Continue the current gamble and they could end up homeless in a few years, but of course they might not.

Trade down now to a €400K home, they will own it outright in 20 years.

I would trade down now, the uncertainty of the current situation would be head wreaking to me.
 
The current strategy is really just an aggressive gamble on short term movements in house prices.

The downside of this bet not working out would be pretty devastating - lose their house, their credit rating and presumably the bulk of their net worth.

In my opinion they should definitely trade down ASAP and not gamble with their futures.
 
There's a mental hurdle to get over for this couple.
They live in what's likely to be a nice house worth €700k. But the owe €600k and have only €100k in equity.
On an income of 100k it seems like they are way over-borrowed if they can only service the interest on the loan.

If they trade down to a house worth €400k-€450k, they reduce their borrowings to €300k-€350k and hold their equity of €100k.

To me it's a no-brainer - they actually can't afford to live where they are living. But it's a mental hurdle to move from a €700k house to a €400k house. It's explaining to friends & family why, it's accepting a downgrade in your own head and it's the upheaval of moving.

The upside is less stress and a much more realistic debt burden. It would also be easier to move before their child starts school.

Speculating & betting on house price movement is a mug's game when it comes to the family home.
 
Hi Butter

That is a great summary of the mental hurdle.

The other mental hurdle, of course, is that if they had taken this very sensible advice last year, they would be €100k poorer now.

I think that the once off and soon forgotten upheaval and loss of status through trading down is a small price to pay for saving themselves 20 years of living well below their means.

Brendan
 
If the decision to move had been taken last year then presumably the €400k house would have been proportionately cheaper so I'm not sure it's true to say they would have been €100k less well off. Also, they presumably would have made some capital repayments over the year if they had been in the less expensive house.

In addition to the lower mortgage payments they would have lower insurance costs, lower LPT and, presumably, lower maintenance costs.

It is certainly true that it is psycologically challenging to unwind or hedge a bet while that bet is paying off but that is really confusing strategy with outcome.
 
My Tuppence: the potential damage to their credit rating would be my main concern. They have done well to get to here with 100K equity. Hang on and they might damage their Rating. Then they can kiss any future mortgage goodbye. They'll end up renting a property for 20+k a year for something remotely passable (I know I'm looking currently).
Then they'll have to 'explain that' to friends family etc.
They have 100K in the hand and a clean rating. I'd take it!
 
Consensus of responses is that an immediate trade-down is the best option.
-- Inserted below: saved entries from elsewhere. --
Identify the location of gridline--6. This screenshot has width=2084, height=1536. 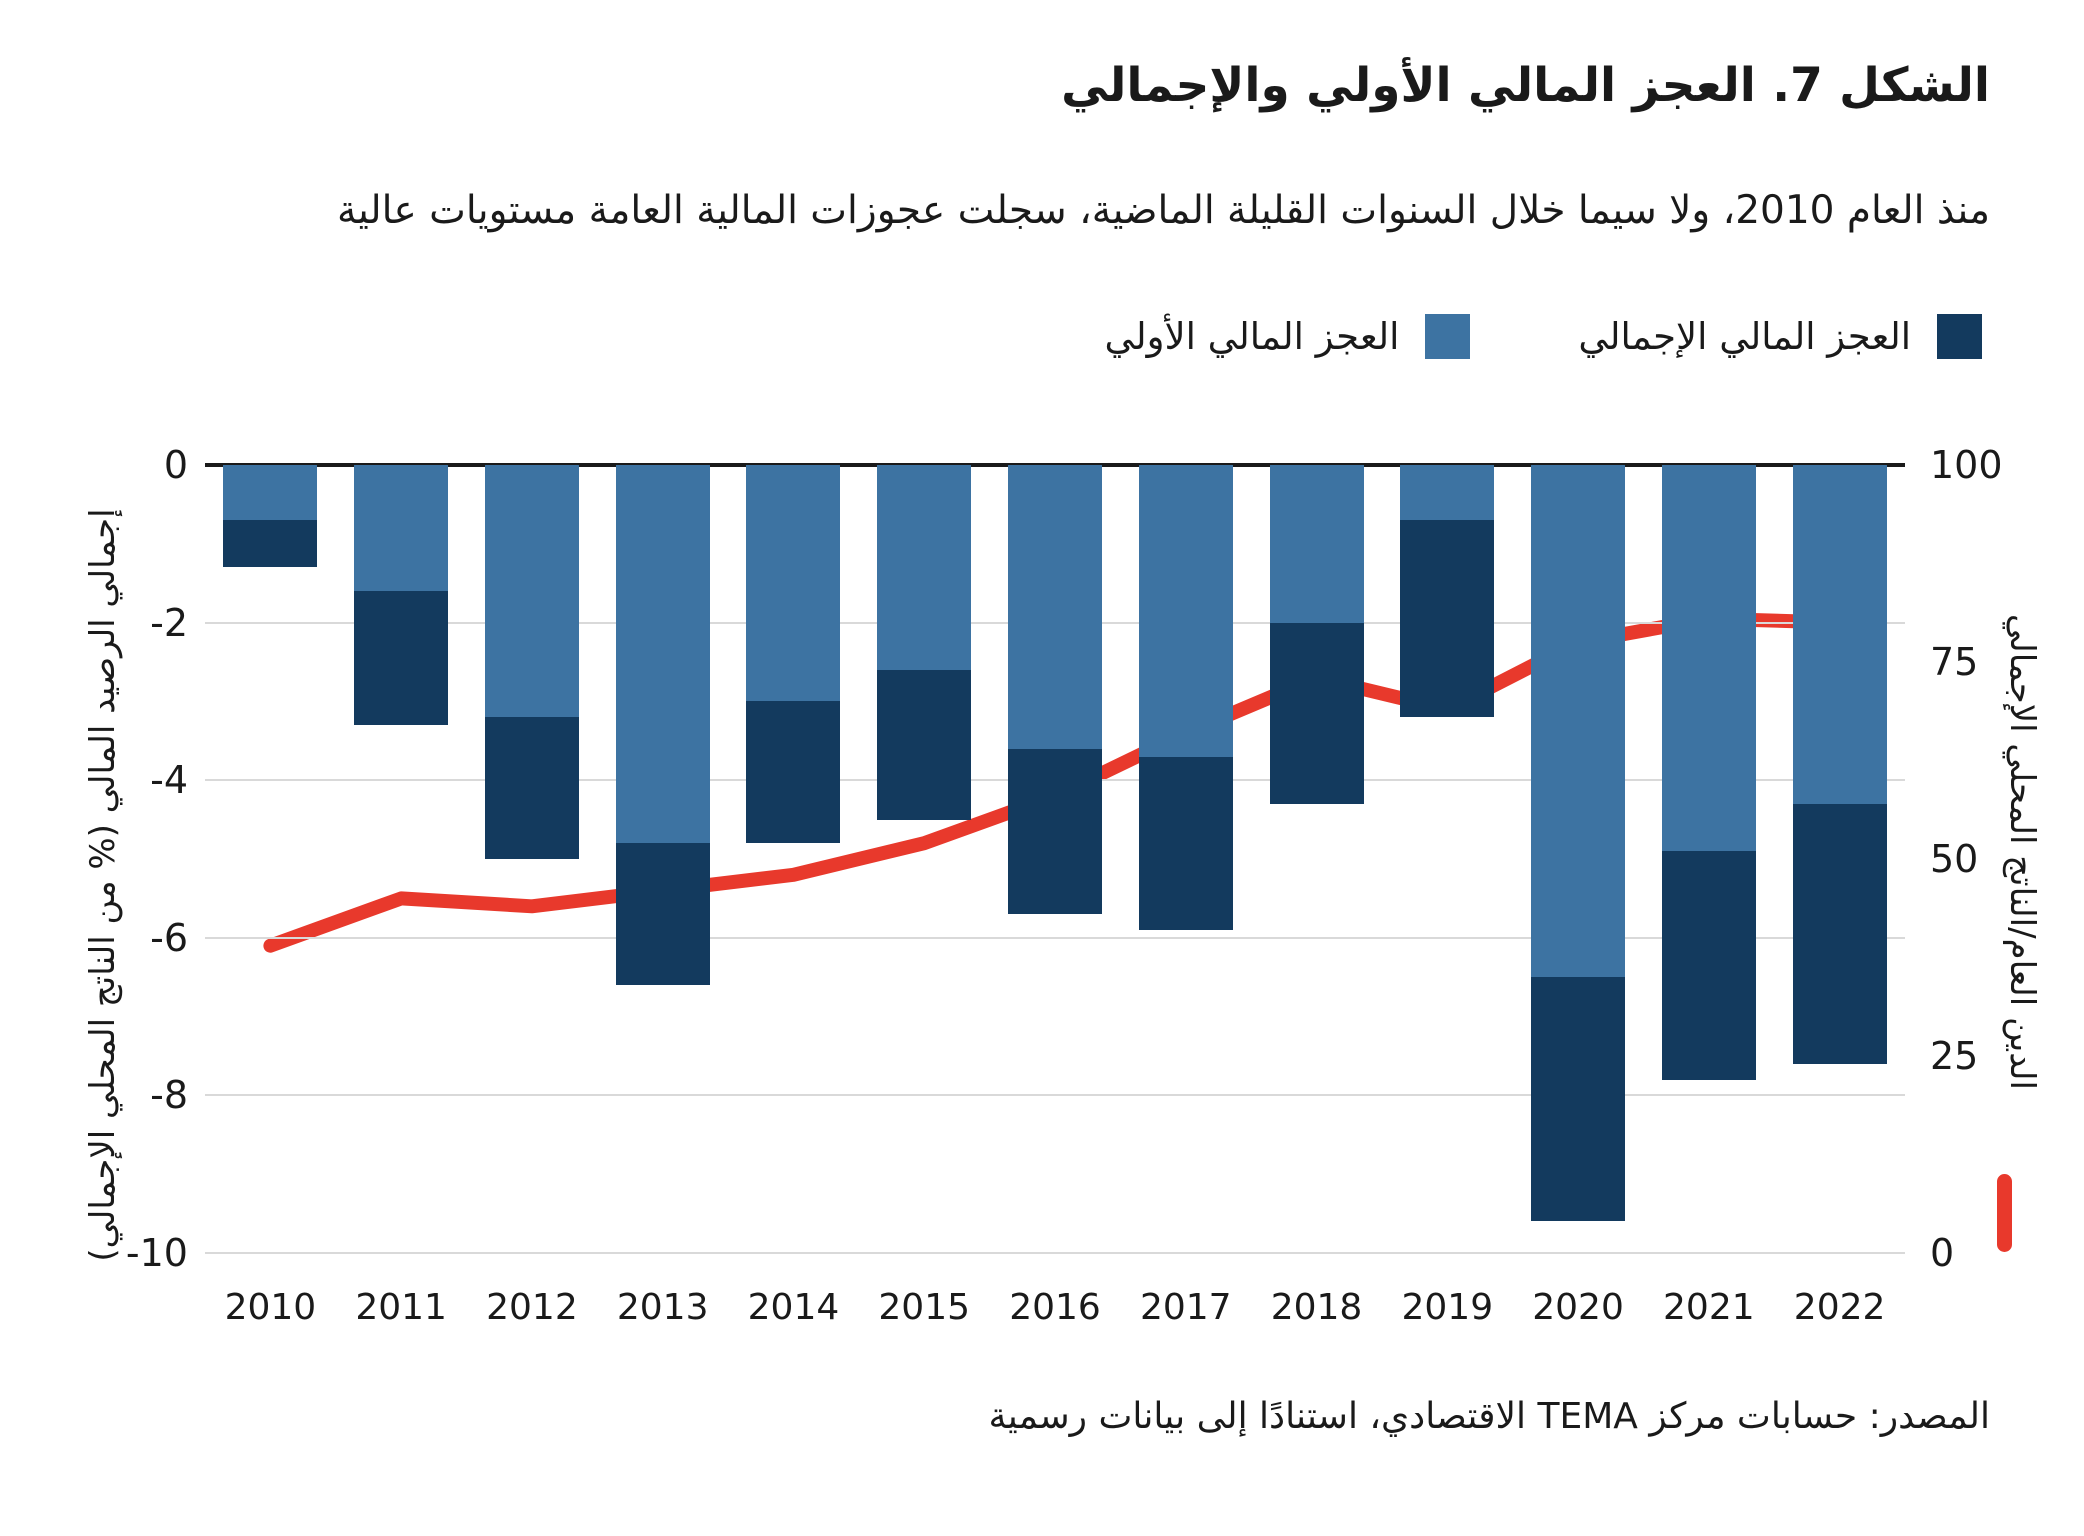
(1055, 938).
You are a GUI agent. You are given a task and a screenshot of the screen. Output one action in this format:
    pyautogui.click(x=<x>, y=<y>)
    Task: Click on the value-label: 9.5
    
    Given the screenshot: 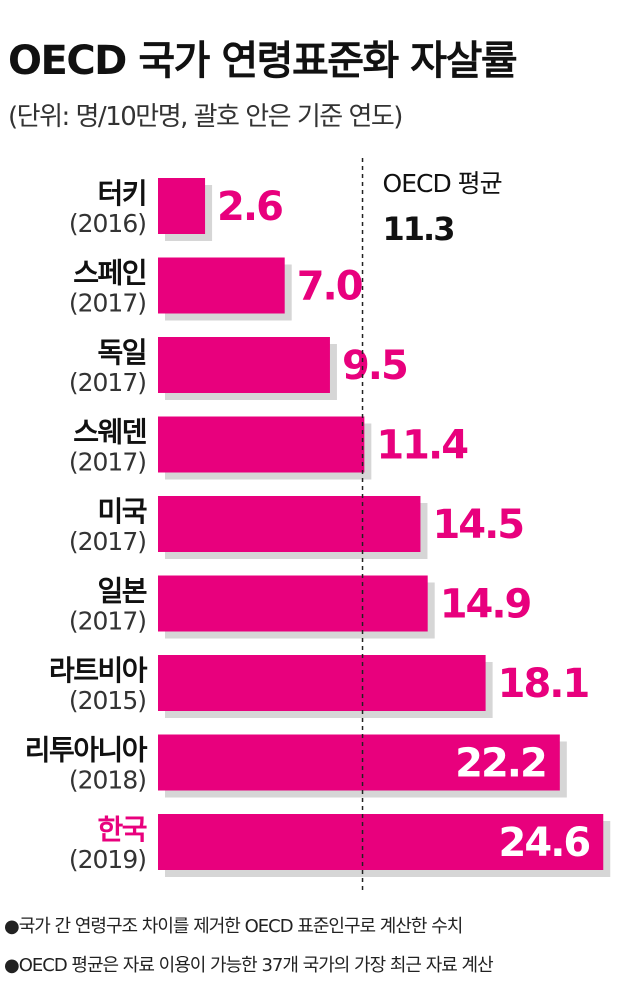 What is the action you would take?
    pyautogui.click(x=374, y=366)
    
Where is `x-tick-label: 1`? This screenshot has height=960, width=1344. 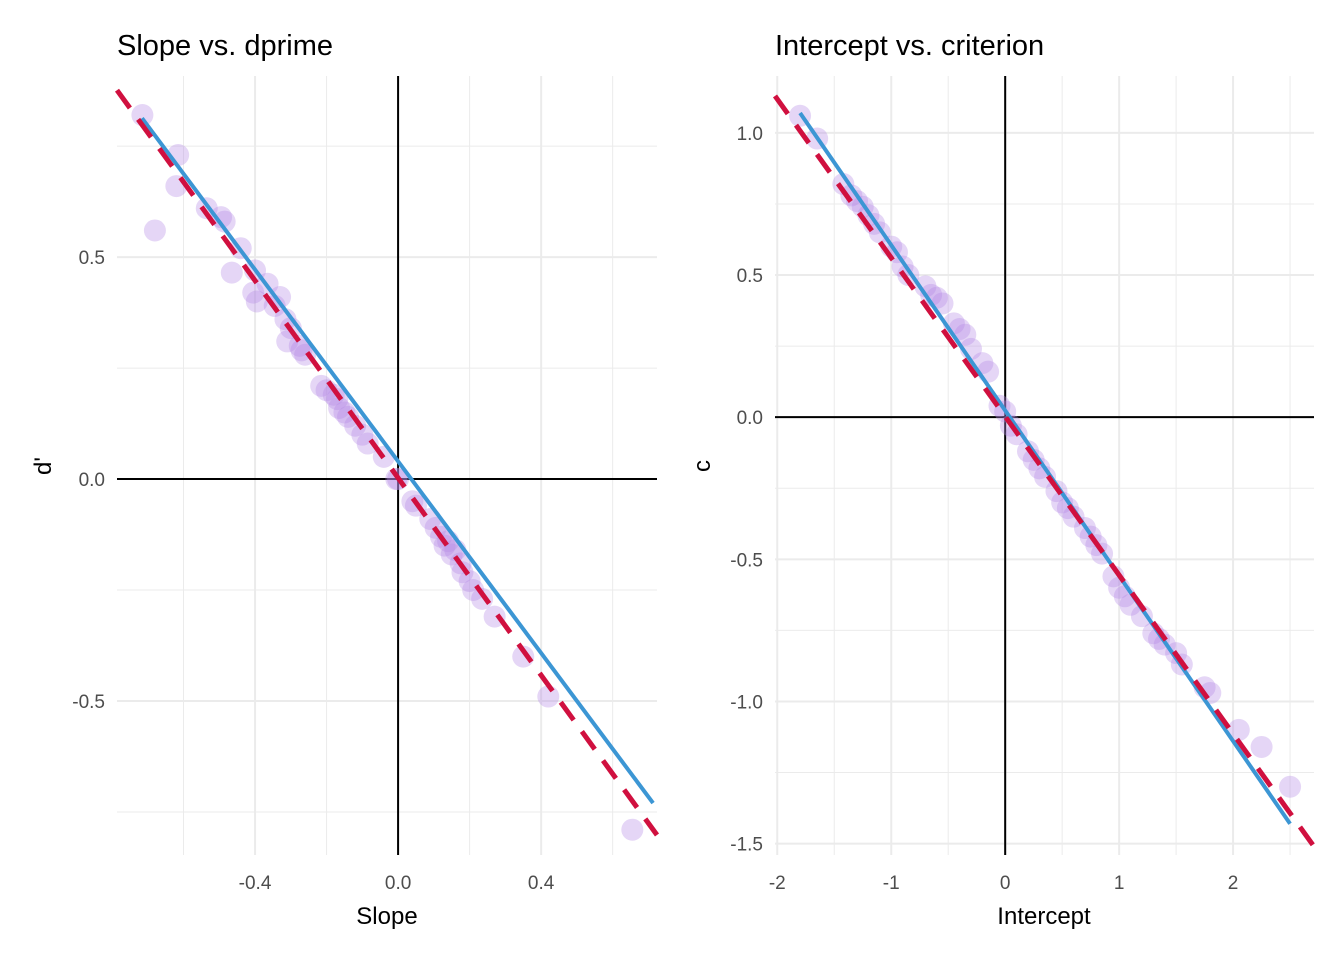
x-tick-label: 1 is located at coordinates (1120, 884).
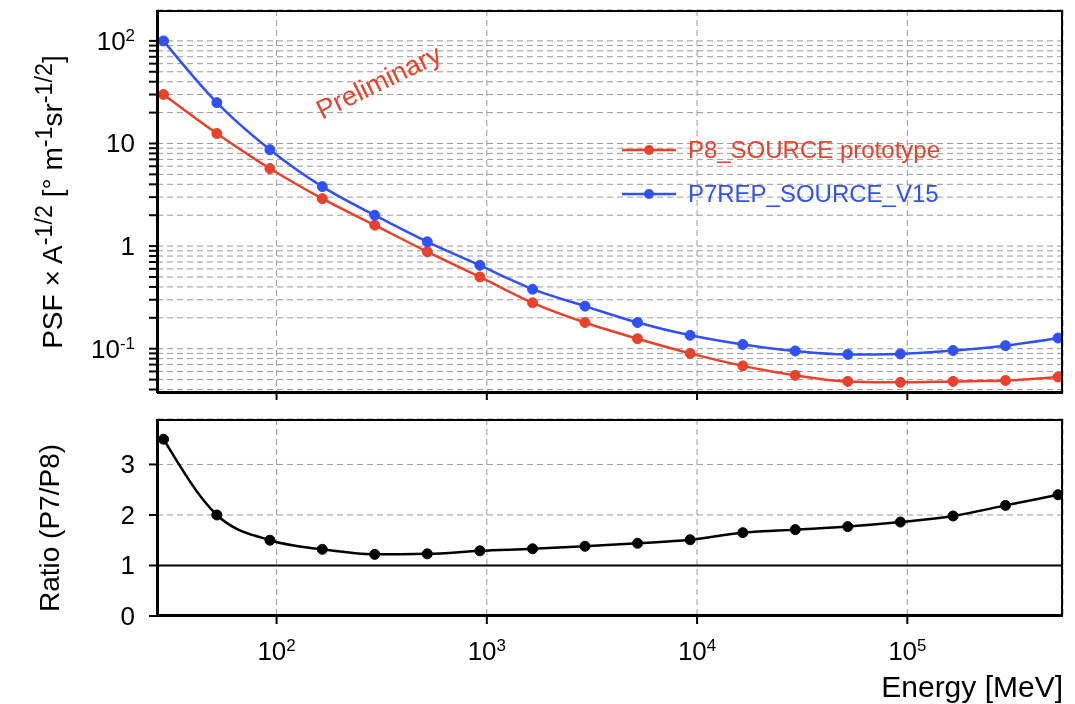 This screenshot has width=1075, height=704. I want to click on y-tick-label: 10$^{2}$, so click(116, 40).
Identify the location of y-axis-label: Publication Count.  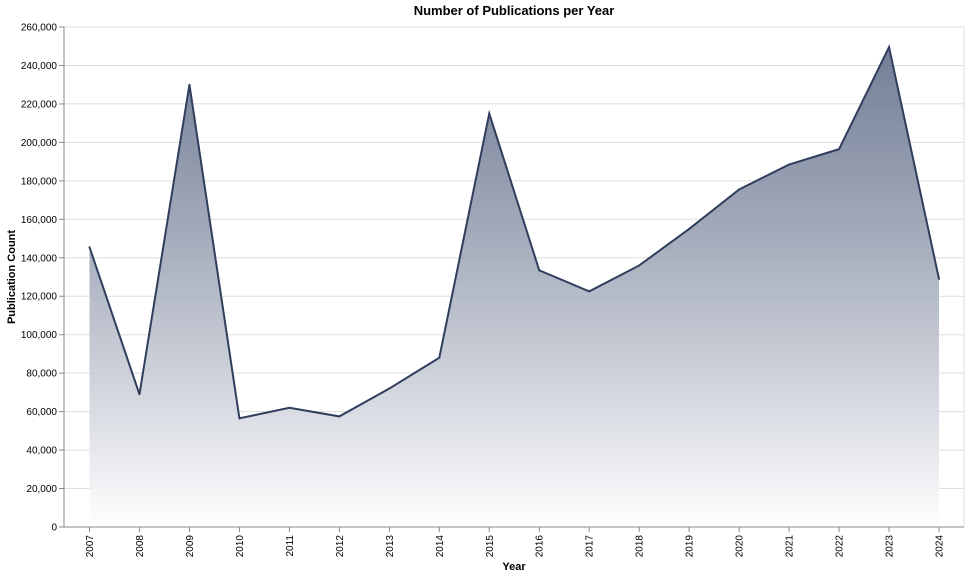
(12, 277).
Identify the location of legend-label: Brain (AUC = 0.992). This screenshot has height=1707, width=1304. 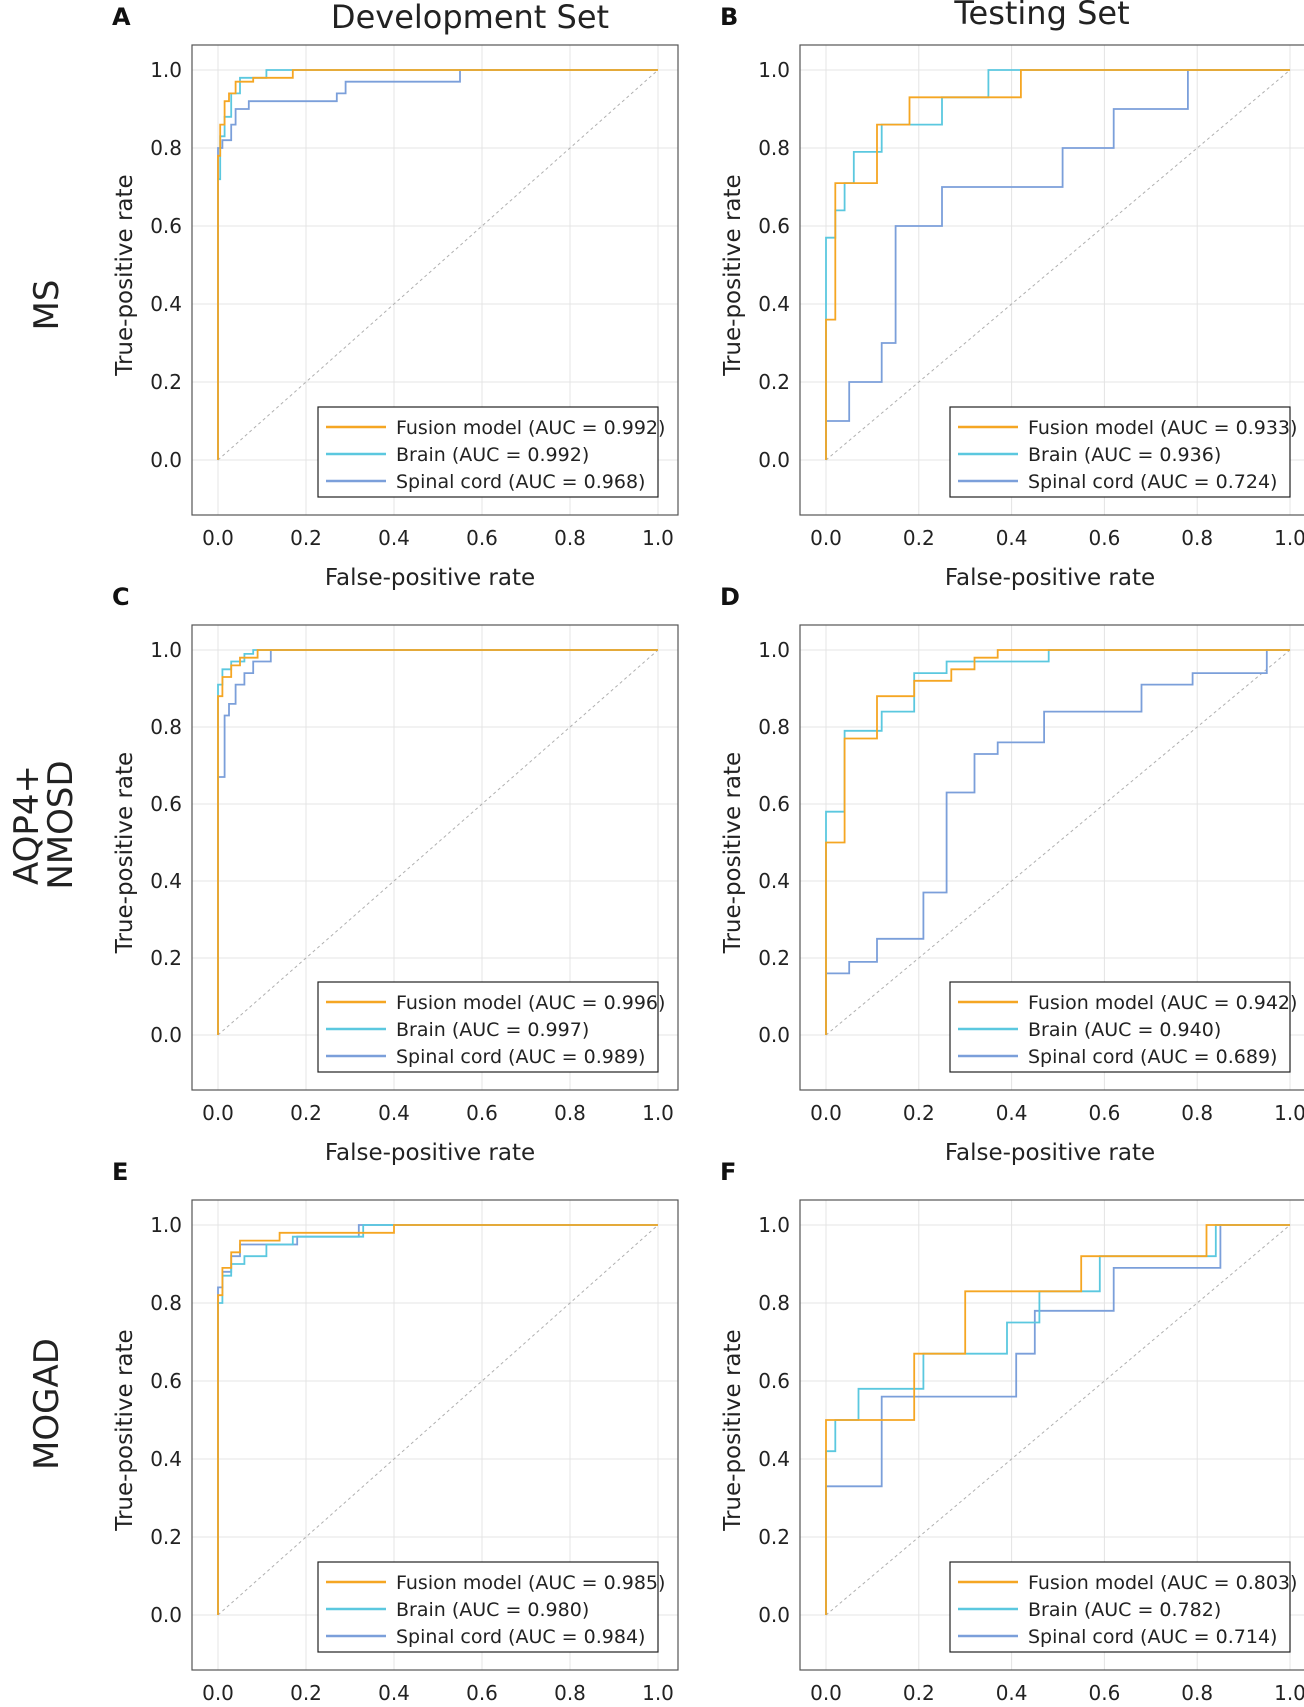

Brendan's point is that the couple can point to an equity gain of 100k in the past 12 months by delaying this decision. The post does not indicate the Bank's current approach to the clients. This is obviously a significant factor to any decision. If the bank insists on either a higher repayment level or a reversion to full P&I repayments they risk being excluded from MARP if they refuse to co-operate. Brendan's point is that the main downside to this is that it will damage their future credit rating.


However, there is a further downside to being excluded from MARP. That is the re-imposition of penalty interest rate (surcharge) on the arrears element of the facility e.g., a penalty rate if .5% per month or 6% pa on top of the standard rate. If that were applied it would rapidly erode any equity in their property!! Surcharge rate is likely to be a standard for all banks!